About Me

My name is Molly – I am 28 years old and I am the second youngest of 6 children. I have a beautiful dog, who I love to bits – Rosie (AKA Roses).

Life has been a bit of a roller-coaster for me. I was sexually abused from age 5 to 9 by two ex-friends of my brother. My brother ended one of the friendships (even though he is not aware of what was done to me by this ex-friend) and he thankfully drifted apart from the other person (who was involved only once). Another brother is an alcoholic and tormented the family from when I was born until age 8.
I moved interstate when I was 9 – I believe that’s the only reason why the sexual abuse stopped. I’ve been back to my home town many times to visit over the years, and each time have had terrible mental consequences for myself – ending up in hospital. I haven’t been back for over 2 years now and I miss my family terribly, but my psychologist doesn’t think I’m ready to take that plunge again just yet.

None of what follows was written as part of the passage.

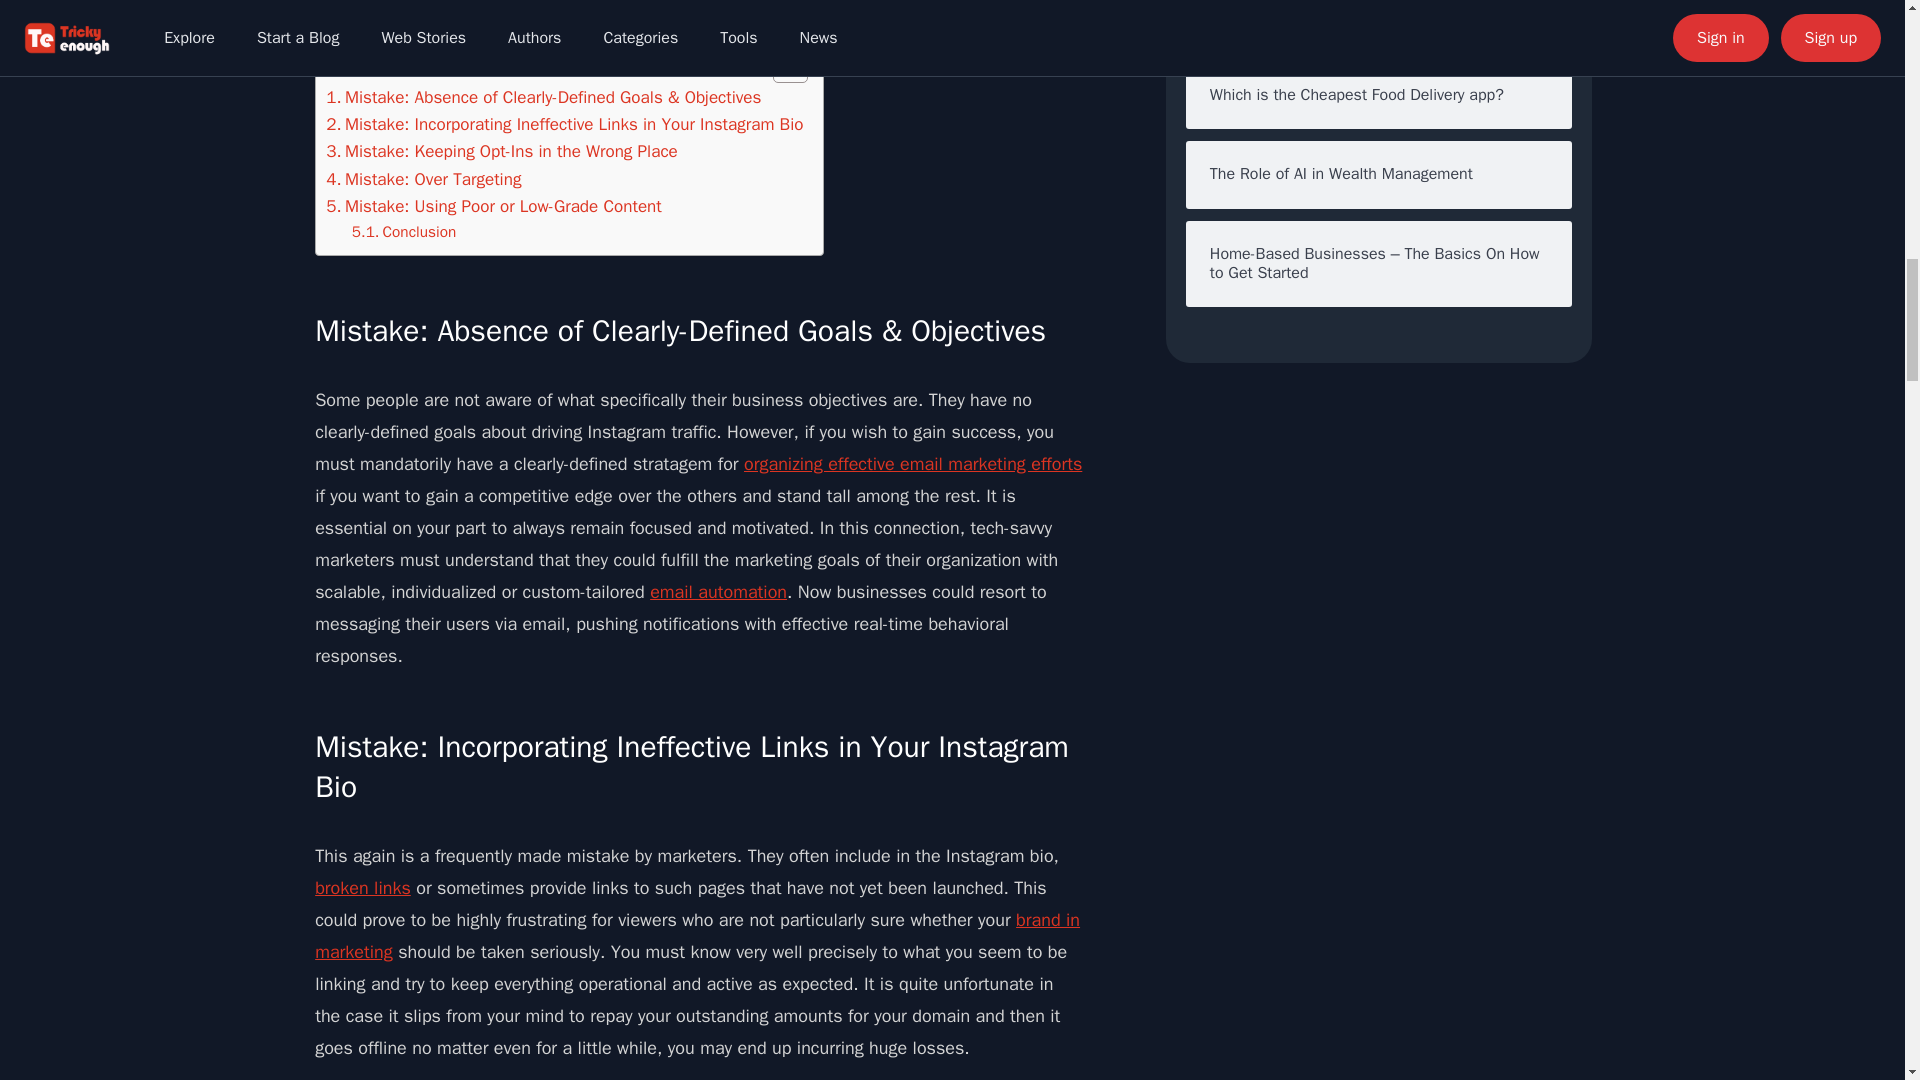 Image resolution: width=1920 pixels, height=1080 pixels. Describe the element at coordinates (404, 232) in the screenshot. I see `Conclusion` at that location.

Interestingly, there were about 6 years where I had no conscious memory of the abuse occuring. I only began to remember things after my biggest outlet – dancing – was taken away from me, through injury. I got very unwell and even began to self harm whenever I could. I also self-harmed a lot without remembering (dissociation). I didn’t want to remember these things, and the memories were so odd – like they weren’t mine.  Most of the time it was like I was floating above watching things happen to myself. Later, I learned this was due to the dissociation I had experienced during and after these events.

My past has led to major Mental Health complications in later life, and labels including: Complex Posttraumatic Stress Disorder, Dissociative Disorder NOS and Schizoaffective Disorder.

I’ve been in and out of Psychiatric Hospitals since age 17 and my latest stay was 7 months in 2012. I have been seeing the same psychologist since I was 16 – she is awesome! I also see a psychiatrist, who unfortunately is very keen on medication, but I’m hoping to change that.

2013 is a gap year for me…a year to discover who I am, what I like, hang out with friends and make new ones and learn all the while!

I still have a long way to go, which is sometimes daunting, but I believe I will get there!

you can stop running

7 thoughts on “About Me

  1. Fiona says:

    Hello Molly, you have been busy! Your blog looks amazing and you only just started it – impressive. I can’t wait to read more.
    I am sorry you have been through so much utter hell yourself, and inspired that you survived, and hopeful for you because of your positive outlook and your hope. I know you have been through times where you couldn’t see a way out of this – and yet you have never given up. In fact, you inspire me, make me smile, and I am far from the only person who feels this way.
    Hang in there – and I can’t wait to read all your writing.
    Love and hugs and all the best for this brand new year xoxo

    • Molly says:

      Thanks so much, sweet Fiona! (I sure have been busy haha…was up until 4am!)
      There are so many of us out there who have been through so many trials in childhood and adulthood and I think at times we all want to give up I’ve been through times where I have given up, but there’s always something that pulls me back. For me, now, giving up just isn’t an option! I did give in to the illness for a few years – kind of got consumed by it. I’m hoping though that the future holds brighter days. I’m not out of the woods yet, but I can see some sunshine some days.
      Lots of love’n’hugs, xoxox

      • Fiona says:

        I think we all disappear into the wilderness at some points, those of us who have been abused as children. It’s the only way we know. We are running away from a ‘monster’ that is very real, even though it now lives on in our memory. Yes, at times I wonder if I can keep going and just want to give up. It seems like we will be haunted forever in a way nobody should have to be, and our lives are being stolen from us now, too. But the reason we are still here is we are survivors, and we don’t give up. We will get there. the sunshine is waiting.
        Love and hugs to you, my sweet. I’m off now, but I’ll be back xxx

  2. Molly says:

    That makes perfect sense that we, as abused children, would disappear into the winderness. Sometimes when my Schizoaffective is bad (hallucinations and delusions) it’s like i’m in a little bubble.
    We are survivors and I believe we can do more than survive, we can learn to live!!
    Take care sweet friend xxx

  3. I’m so sorry for what you’ve been through. It should never happen to anyone!